Sunday, February 3, 2013

Christmas, New Years, and the first race of the year

It has been a while since I have updated everyone but now that the season has started in earnest I have committed to blogging more often about racing and life in general. Lets start with life in general. Big news is that my lovely wife is pregnant with our first child (not sure if it is a boy or girl yet). Here is the most recent picture of Kelsey's belly.

We were in Philly for Christmas and New Years and had the chance to see family and friends. We had the chance to meet up with a few newly engaged friends and share the news that Kelsey is pregnant, all very good things. The bad news is that pretty much everyone in the house became ill with some version of the flu and it put me out of commission for a few days. I had a bike in Philly and was doing some training, although the rides weren't that long due to the intense cold. Due to the illness, I missed our yearly New Years get together with my roommates from college. Ironically enough, the first day that I started to feel good was my first day back at work. The other bad part of my illness was that my training regressed by at least a week. I was starting to build the miles and incorporate a little bit of intensity into my workouts so it was pretty frustrating to feel like I was back to where I was at the beginning of December.
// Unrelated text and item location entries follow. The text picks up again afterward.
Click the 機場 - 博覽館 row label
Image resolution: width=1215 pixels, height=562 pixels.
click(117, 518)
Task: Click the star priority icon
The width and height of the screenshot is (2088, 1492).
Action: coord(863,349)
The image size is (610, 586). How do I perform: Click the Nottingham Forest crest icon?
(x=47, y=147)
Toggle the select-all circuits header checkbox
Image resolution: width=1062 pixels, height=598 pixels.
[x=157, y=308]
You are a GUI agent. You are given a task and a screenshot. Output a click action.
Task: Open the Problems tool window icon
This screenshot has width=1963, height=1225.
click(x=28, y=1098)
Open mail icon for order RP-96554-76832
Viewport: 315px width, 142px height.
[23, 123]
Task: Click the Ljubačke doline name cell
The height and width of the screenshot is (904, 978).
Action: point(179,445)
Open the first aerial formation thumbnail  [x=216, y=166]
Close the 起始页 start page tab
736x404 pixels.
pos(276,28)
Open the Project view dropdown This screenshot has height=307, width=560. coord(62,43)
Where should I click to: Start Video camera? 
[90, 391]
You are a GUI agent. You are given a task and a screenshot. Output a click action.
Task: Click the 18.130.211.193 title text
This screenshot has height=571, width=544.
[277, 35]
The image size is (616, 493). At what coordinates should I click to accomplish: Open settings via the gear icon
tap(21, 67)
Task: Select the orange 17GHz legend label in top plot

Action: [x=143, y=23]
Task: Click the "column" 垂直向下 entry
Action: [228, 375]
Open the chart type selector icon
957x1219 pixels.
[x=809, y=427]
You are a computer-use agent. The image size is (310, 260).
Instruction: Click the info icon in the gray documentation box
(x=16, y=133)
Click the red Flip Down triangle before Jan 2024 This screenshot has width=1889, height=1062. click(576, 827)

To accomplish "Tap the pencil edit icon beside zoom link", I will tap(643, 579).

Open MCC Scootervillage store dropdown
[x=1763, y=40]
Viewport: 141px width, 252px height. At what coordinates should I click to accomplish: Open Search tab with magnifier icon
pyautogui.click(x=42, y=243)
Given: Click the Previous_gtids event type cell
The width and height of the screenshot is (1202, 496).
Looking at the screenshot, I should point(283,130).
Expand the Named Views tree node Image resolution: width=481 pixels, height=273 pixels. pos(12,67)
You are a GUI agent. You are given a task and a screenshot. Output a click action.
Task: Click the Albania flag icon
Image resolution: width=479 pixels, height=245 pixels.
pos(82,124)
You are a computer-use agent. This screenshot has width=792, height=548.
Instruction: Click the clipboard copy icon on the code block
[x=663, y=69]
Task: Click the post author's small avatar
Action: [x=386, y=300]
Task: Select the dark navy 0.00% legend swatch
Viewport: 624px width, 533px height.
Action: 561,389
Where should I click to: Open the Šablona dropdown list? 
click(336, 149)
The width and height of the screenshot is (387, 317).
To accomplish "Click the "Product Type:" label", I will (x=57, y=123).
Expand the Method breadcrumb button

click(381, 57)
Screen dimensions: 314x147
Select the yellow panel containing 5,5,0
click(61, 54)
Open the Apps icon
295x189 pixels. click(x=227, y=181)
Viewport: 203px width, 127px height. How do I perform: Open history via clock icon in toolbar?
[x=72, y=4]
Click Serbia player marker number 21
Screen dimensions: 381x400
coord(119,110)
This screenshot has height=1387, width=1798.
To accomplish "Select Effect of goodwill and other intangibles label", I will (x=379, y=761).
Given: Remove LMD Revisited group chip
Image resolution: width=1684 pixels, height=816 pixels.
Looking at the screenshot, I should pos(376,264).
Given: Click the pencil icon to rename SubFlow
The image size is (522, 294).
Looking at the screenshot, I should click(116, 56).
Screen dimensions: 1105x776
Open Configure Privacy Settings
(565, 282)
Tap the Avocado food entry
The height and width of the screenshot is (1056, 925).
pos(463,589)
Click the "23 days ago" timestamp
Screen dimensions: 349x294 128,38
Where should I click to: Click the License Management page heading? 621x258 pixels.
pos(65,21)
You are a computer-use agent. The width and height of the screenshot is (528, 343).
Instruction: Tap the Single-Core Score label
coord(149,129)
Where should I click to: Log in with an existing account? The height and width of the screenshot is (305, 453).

So when January began I knew I still had a month before I was going to race. I also knew that I had to travel for work twice which makes being consistent with my training very difficult. It normally takes me about a month of hard training to get into good shape so January was looking to be pretty difficult. The good news is that I found out at a team meeting that 2 new teammates were going to be racing in my category so I won't be racing on my own too much more. I had the chance to meet my new teammates (Andy and Saul) and ride with them once before our first planned race. Training had been progressing pretty well as I have been riding around 25 miles on most week nights and then combining that with 60-70 mile rides with more intensity on weekends. Our first race was scheduled for knights ferry road race and after riding with Andy it was apparent that he was stronger and the better option for a high finish at this race.

The knights ferry road race is 59 miles long, mostly flat, with an out and back layout. We would ride over 2 laps of the course and finish on the top of the only hill on the course. I drove out with Andy and Chris, two new teammates, as our races were starting close together. We arrived early and warmed up with plenty of time to spare. My race only had about 30 riders in it so I knew it was going to be easy to move forward in the field, something that normally I am not very good at and in bigger fields can cause problems at the finish of the race. More on this later. A photo of the finishing hill below.

Our race started off fairly quickly, with a few half-hearted attacks early in the race and the whole field sprinting over the finishing hill and out of the turnaround. The pace stayed variable with accelerations thru the remainder of the first lap. I had started the race towards the front of the field and was shuffled to the back of the field once I was comfortable that no breaks were going to get away. I made a habit of moving up in the field when we approached the turnarounds as it does get a little bit bunched going into the corner and you can get caught having to sprint to catch the rest of the field if you are too far back in the pack.

The pace slowed significantly on the second lap as everyone settled in for the last 30 miles of the race. Andy and I spent time on the front of the field controlling the pace and everyone was happy to sit in and prepare for the finale. With 5 miles to go the field was swarming as everyone wanted to be near the front but not actually on the front of the field. I was getting shuffled back and as the old adage goes, "if you aren't moving up in the field, you are moving back." With 2 km to go I was now stuck at the back of the field and I had no options to move up as our lane was jammed with everyone holding their position. Andy was positioned well in the top five but I knew I wouldn't be able to help him with the finish, I was too far back in the field. As we hit the final hill up to the finish line the field began to explode as people were moving up and some moving backwards very quickly. I waited as long as possible before making my move on the steepest part, I even had to hit the brakes at point as one rider was slowing and I was accelerating up the hill. At the finish line I knew I had passed some of the field but thought that I was still around 15th at the finish line. Results posted below (look under category 4)

Knights Ferry results

Andy finished 7th as he ran out of gas in the last 200 meters of the race and I had clawed my way back to 11th place. I was happy with the finish and the result, it is still too early in the season to be worried about my finishing place but it is something to build on. This was a long race and it felt good to have something left in the tank for the finish. I also wanted to show you my new shoes below and the inscription on the inside of the collar of our new jerseys (a few pictures above).

Possibly another race next weekend, weather permitting.